Кажется мне иногда, что и высшее
милосердие Господа — это вовсе не опека над невзрослыми, не защита
трусливых, но скорее Его рискованное стремление дать каждому из нас свободу в
опыте, в реальном переживании, а не в книжных рассуждениях.
Точно так же, как Он дарует нам
любовь и смерть — в вольном допуске, в художественном упражнении нашей
собственной жизни.
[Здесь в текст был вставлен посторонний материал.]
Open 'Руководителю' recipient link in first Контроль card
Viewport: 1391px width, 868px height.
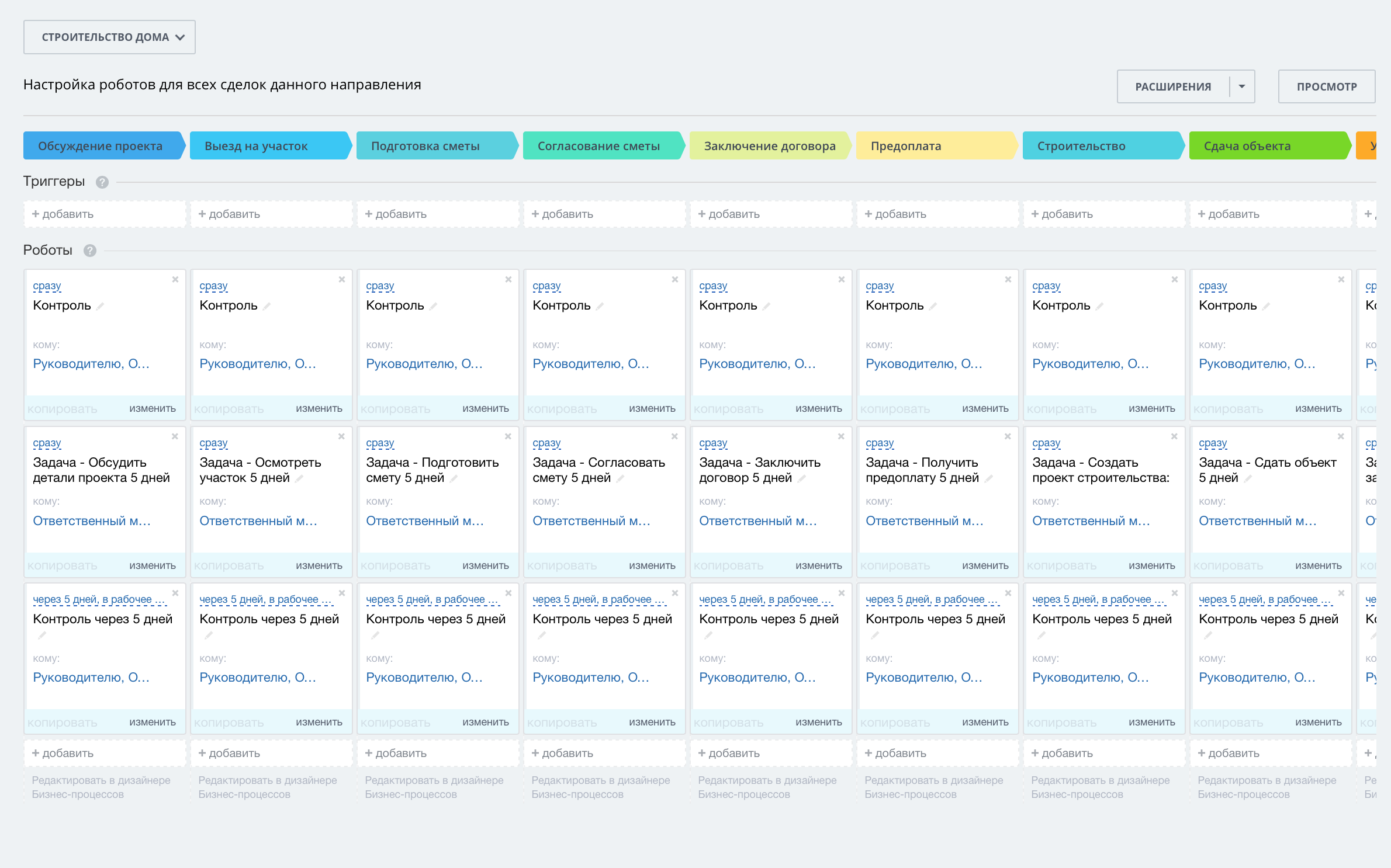[x=91, y=364]
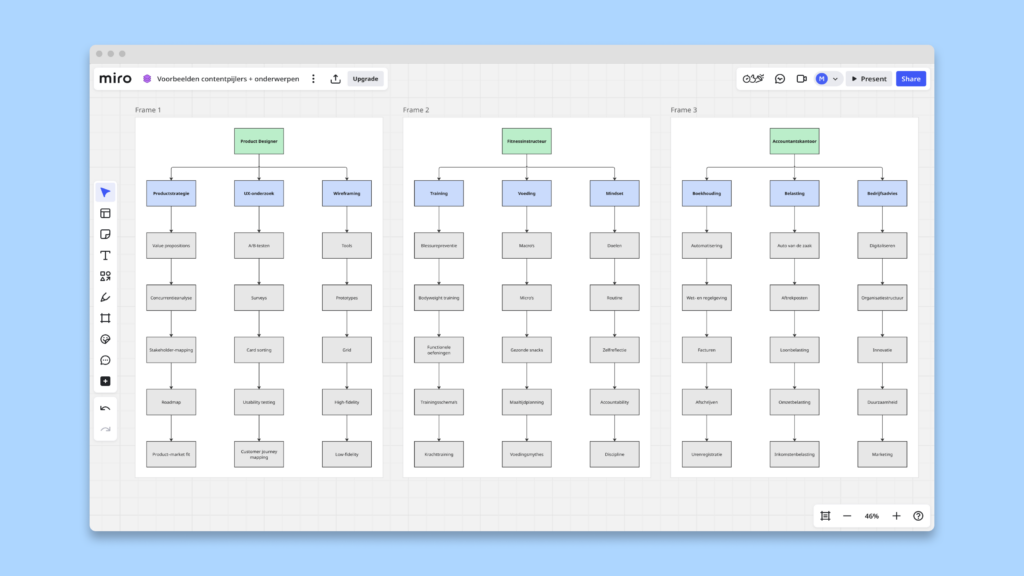The height and width of the screenshot is (576, 1024).
Task: Select the cursor arrow tool
Action: [x=105, y=193]
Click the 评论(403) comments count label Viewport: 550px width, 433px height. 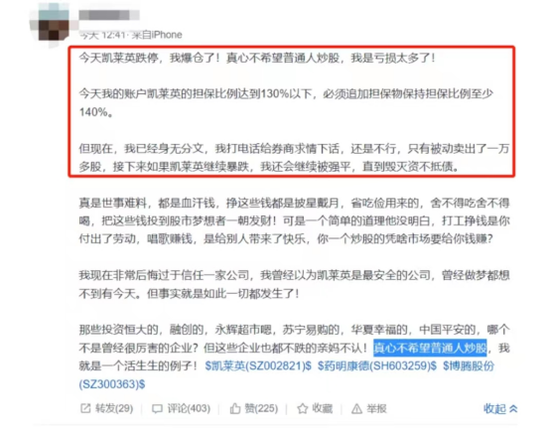tap(189, 408)
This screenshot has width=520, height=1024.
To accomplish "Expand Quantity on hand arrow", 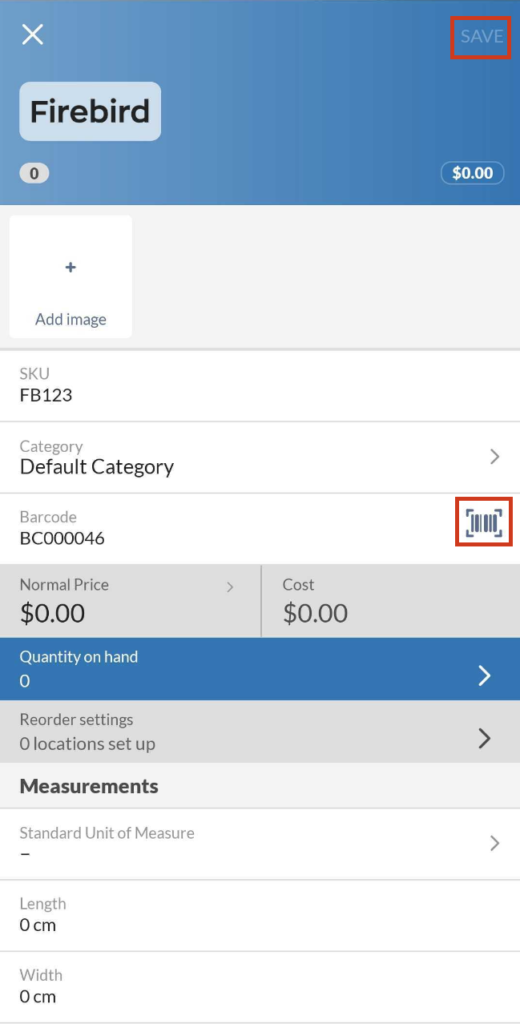I will click(x=484, y=675).
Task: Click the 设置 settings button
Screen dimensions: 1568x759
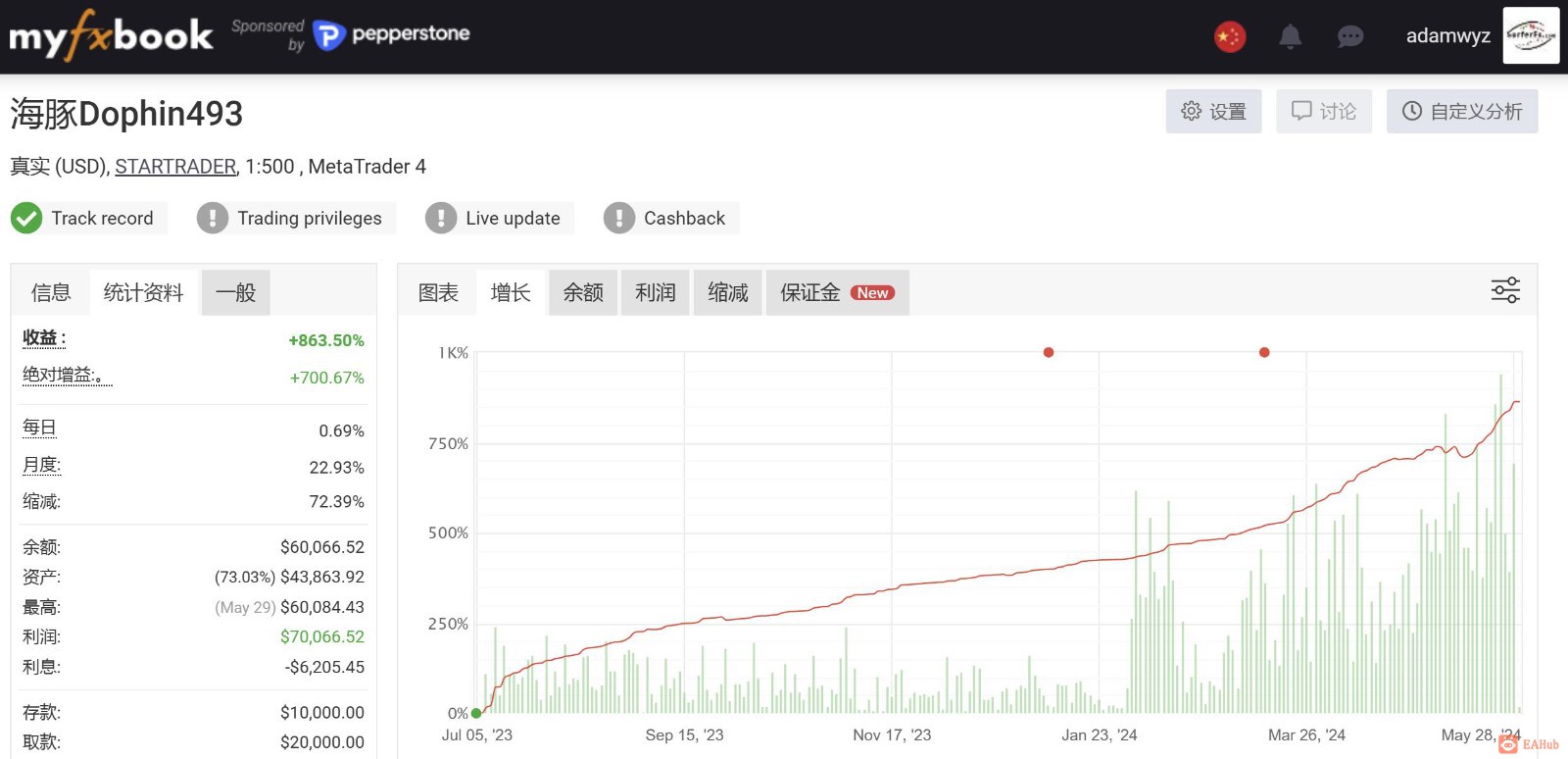Action: pyautogui.click(x=1213, y=111)
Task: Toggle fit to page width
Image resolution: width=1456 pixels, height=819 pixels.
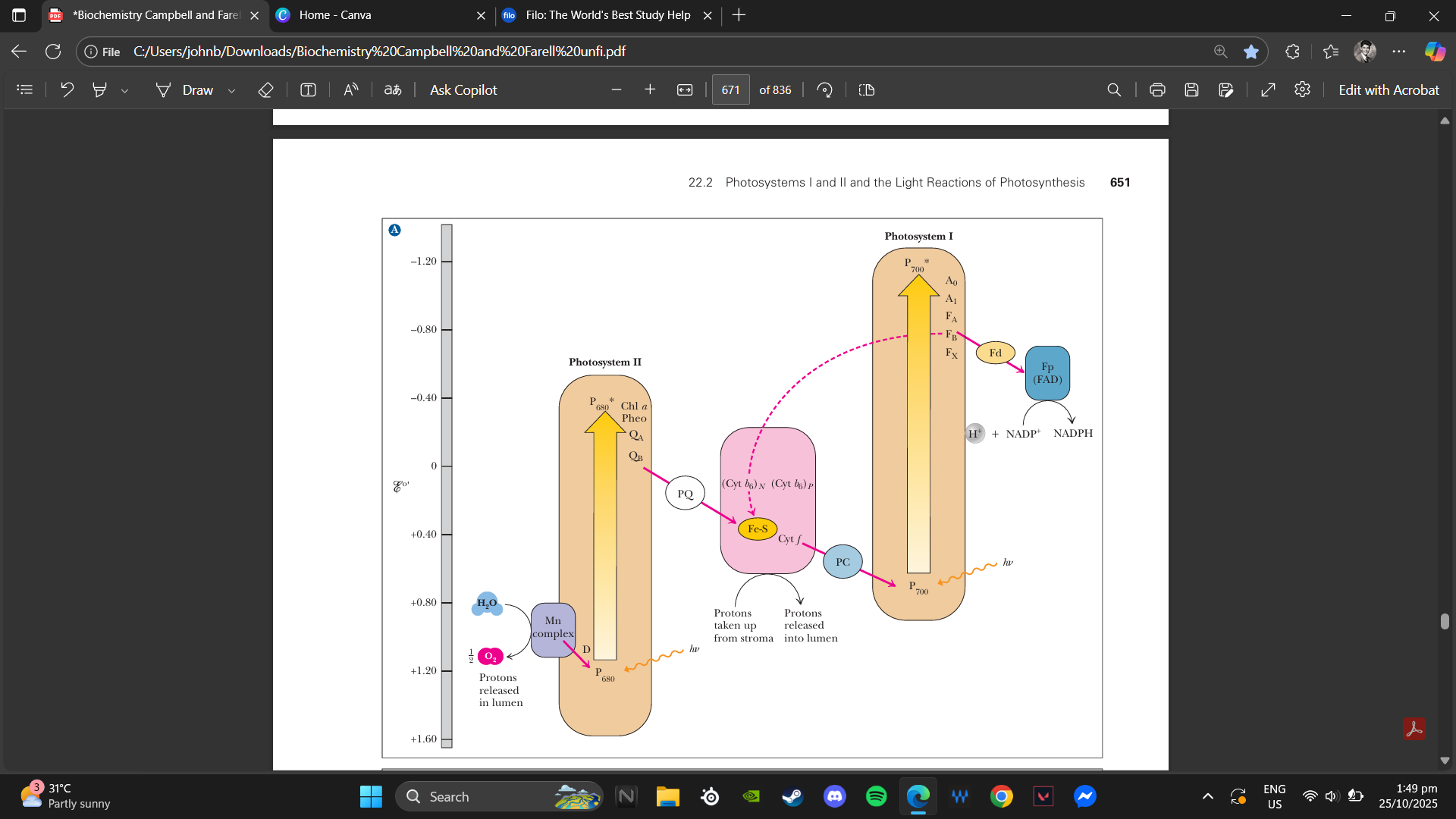Action: pyautogui.click(x=685, y=89)
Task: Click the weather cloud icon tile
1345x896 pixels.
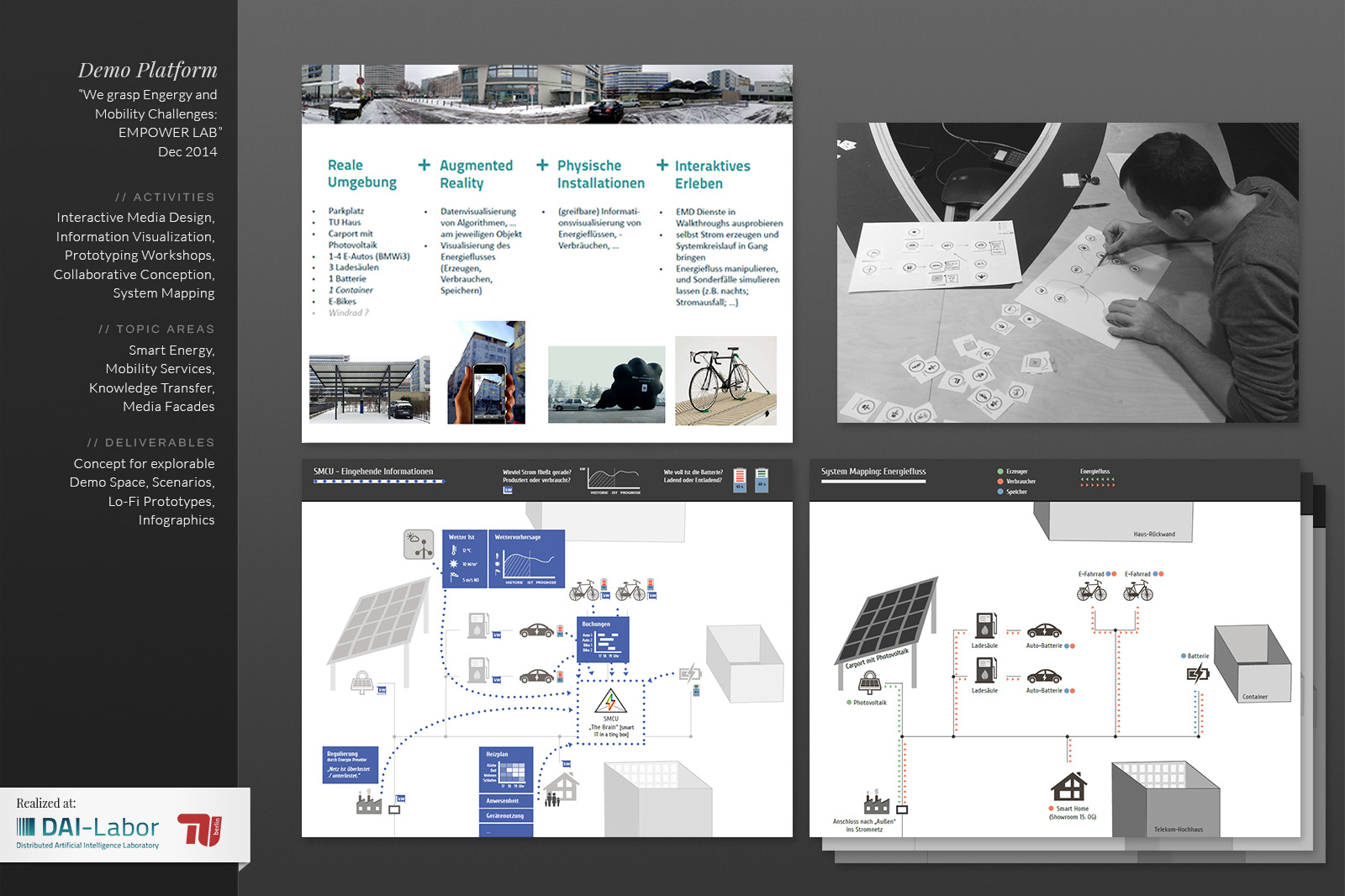Action: (x=419, y=544)
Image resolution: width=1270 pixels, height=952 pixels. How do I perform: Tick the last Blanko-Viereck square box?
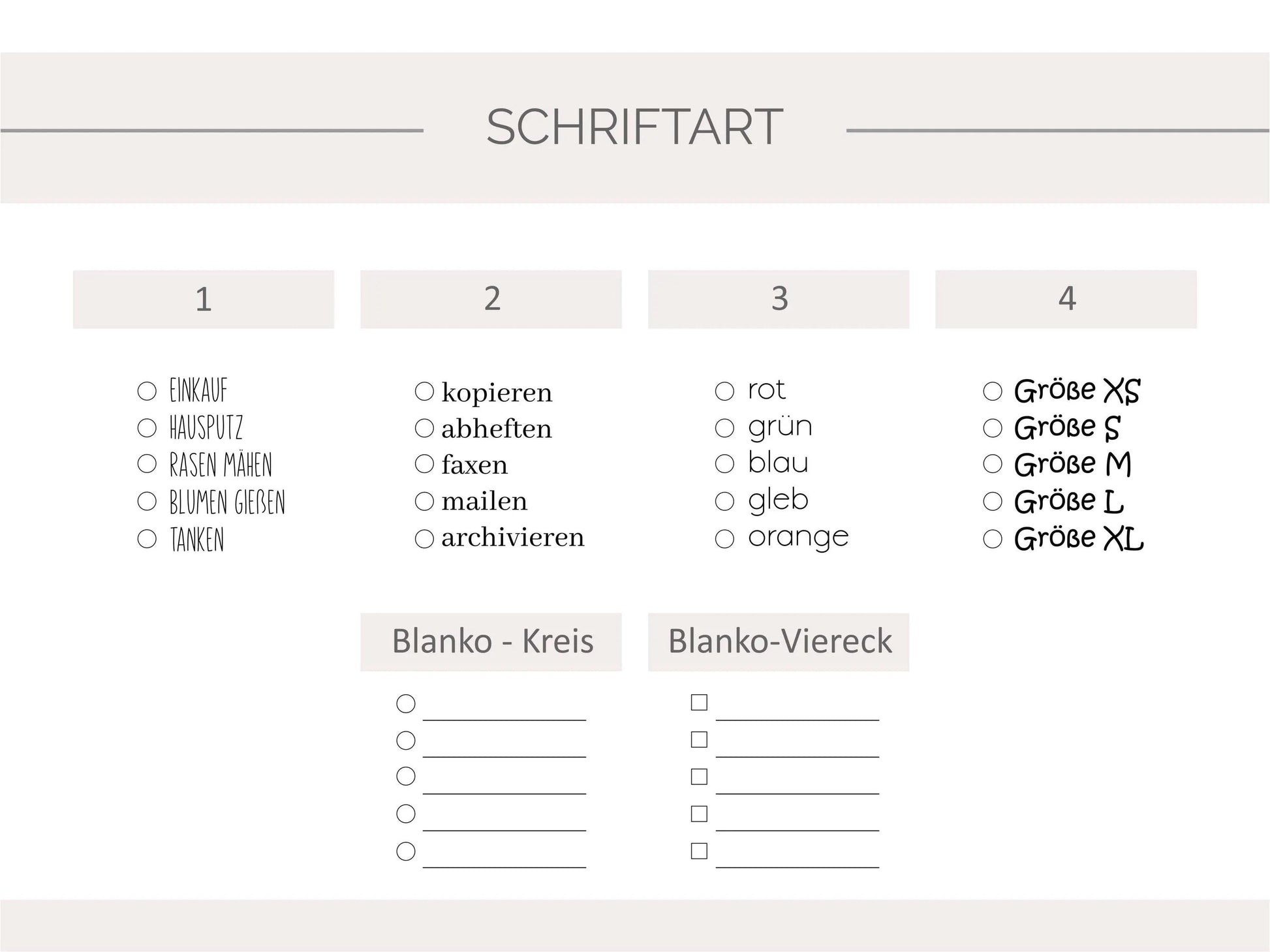coord(699,851)
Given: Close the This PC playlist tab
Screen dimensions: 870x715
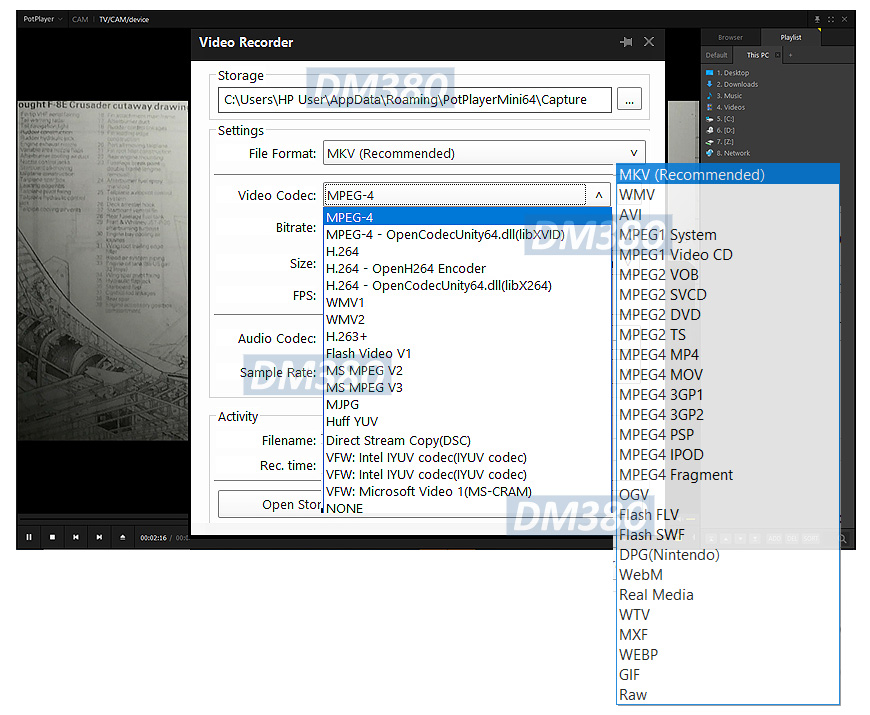Looking at the screenshot, I should [x=776, y=55].
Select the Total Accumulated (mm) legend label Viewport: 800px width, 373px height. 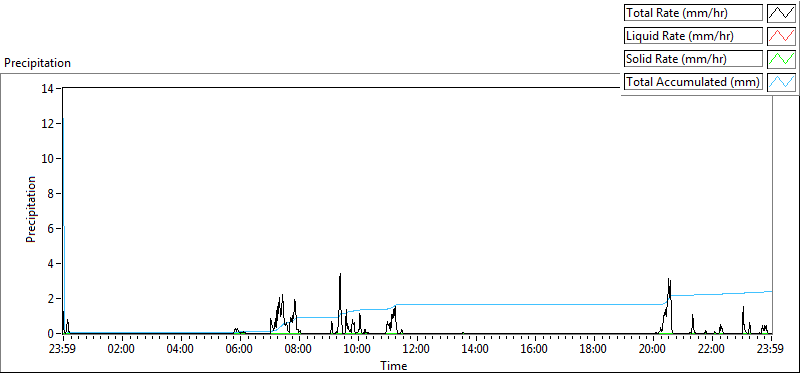pos(693,82)
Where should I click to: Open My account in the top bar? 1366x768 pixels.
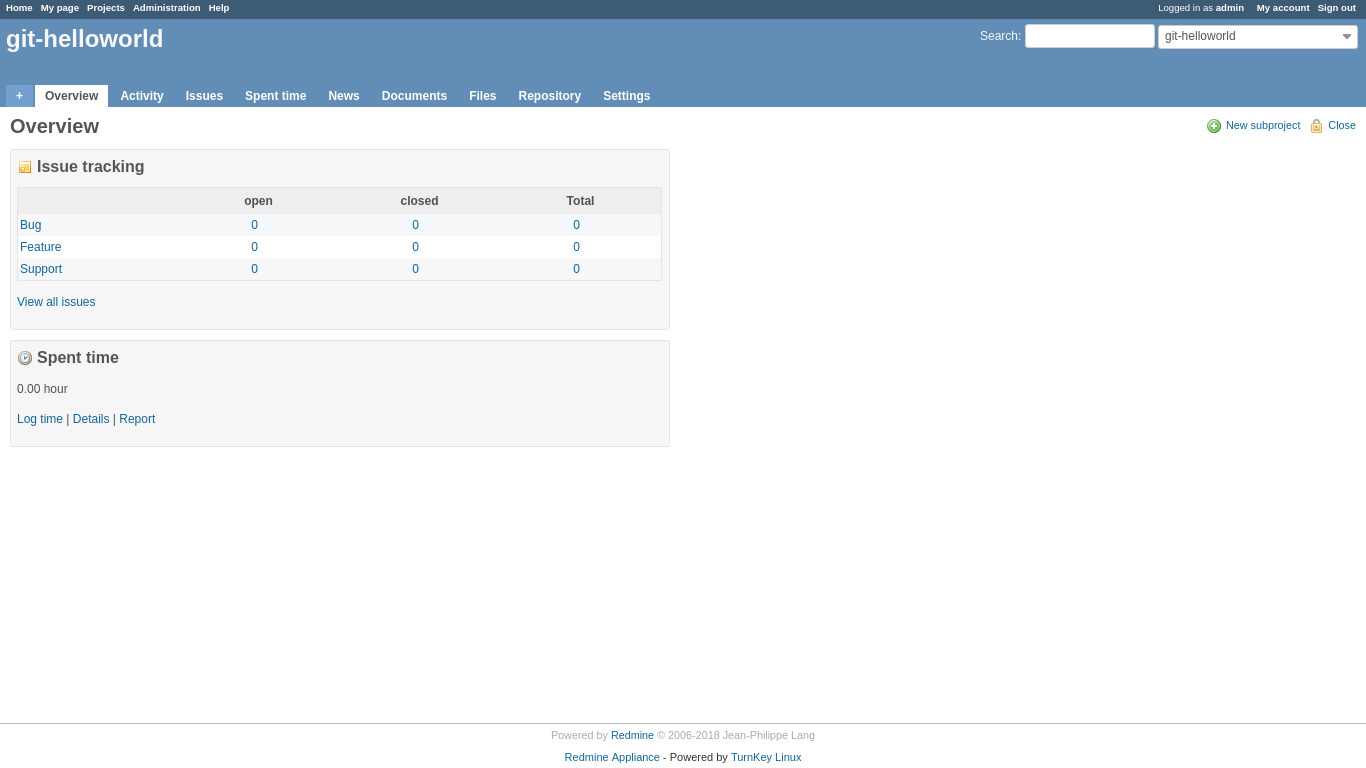(1282, 8)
С точки зрения того же Кьеркегора, возможность свободного
творчества (равно как и возможность религиозной этики) укоренена в реальном
«событии» («Begivenhed»), и имя этому событию — отчаяние («Fortvivlelse»).
Ну, а для всех нас в России сейчас
наступил не просто «Шабат», когда действие и время пресекаются, но та страшная
Суббота богооставленности, когда все мы чувствуем себя брошенными
сиротами-евреями в католическом приюте. Когда ждем одного — восстановления
целостности. Я иногда боюсь, что для нас момент уже упущен и мы так и будем до
скончания веков бродить по полям прошлых и нынешних кровавых битв, судорожно
дергаясь на ходу, как мертвецы-марионетки Кантора.
Всё пытаюсь вспомнить: как же это
было? И истинная страсть, и великодушие, и песенки-то, песенки были, и книжки!
Ведь еще так недавно — даже и при нашей жизни — всё же как-то
клеилось вместе. А теперь вот все мы застряли в черных кишках Левиафана: не
продохнуть, не выплыть! Поляки-то, кажется, восстанавливают единство памяти,
единство истории (пусть временами болезненной и постыдной), единство веры и
любви. Они, кажется, поняли, что после страшной своей смерти и похорон Бог не
просто воскресает, Он сам приходит к нам Воскресеньем и Рождеством. И в
предчувствии этого Казимира Иллакович (Kazimiera
Iłłakowiczówna), польская поэтесса, вернувшаяся на родину
после кромешной войны, смогла всё же рассказать, как только после бури, в
тишине, мы можем надеяться различить где-то совсем рядом живое дыхание Бога:
А осёл — непонятно: слышит или
не слышит,
Только длинным ухом поводит и шкурой
колышет,
Да на младенца в яслях дышит, заботливо дышит.